* _Data records_:
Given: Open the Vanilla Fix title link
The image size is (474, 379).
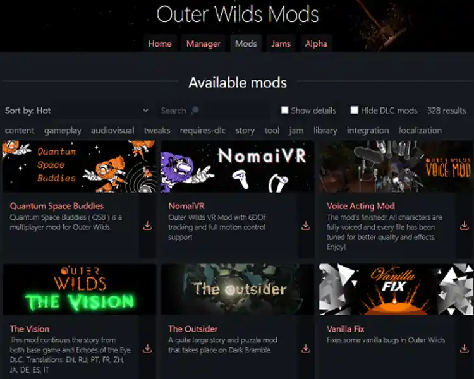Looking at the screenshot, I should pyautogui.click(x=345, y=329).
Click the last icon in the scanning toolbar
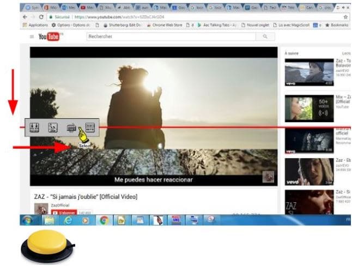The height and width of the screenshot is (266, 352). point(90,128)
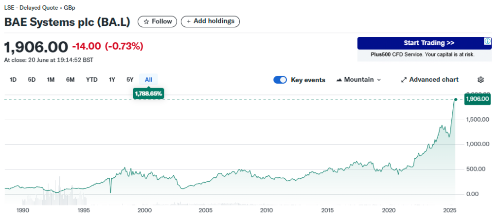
---
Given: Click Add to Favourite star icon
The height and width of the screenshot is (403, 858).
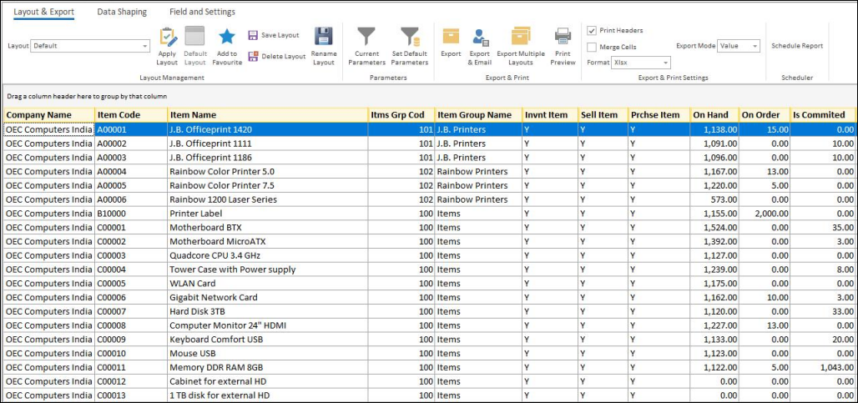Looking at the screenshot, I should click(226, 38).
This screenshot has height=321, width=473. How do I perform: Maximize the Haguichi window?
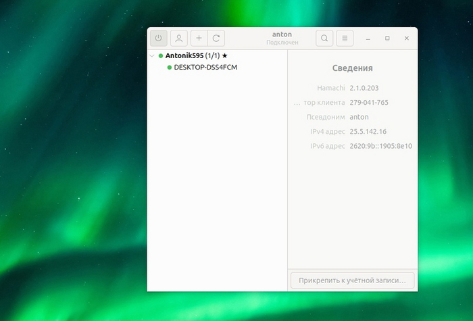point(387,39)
--
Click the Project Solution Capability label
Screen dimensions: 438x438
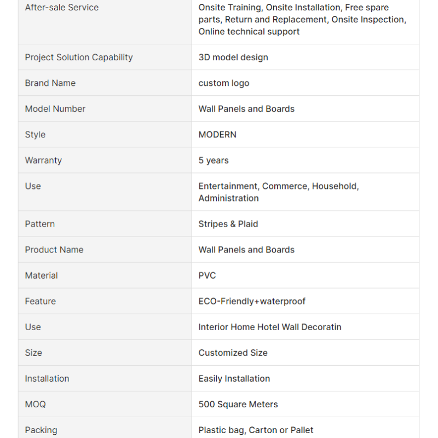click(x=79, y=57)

* _Instructions to follow_: List every line above that holds the word "Given".

* _Response_:
Given: Open the Vanilla Fix title link
Given: Click Add to Favourite star icon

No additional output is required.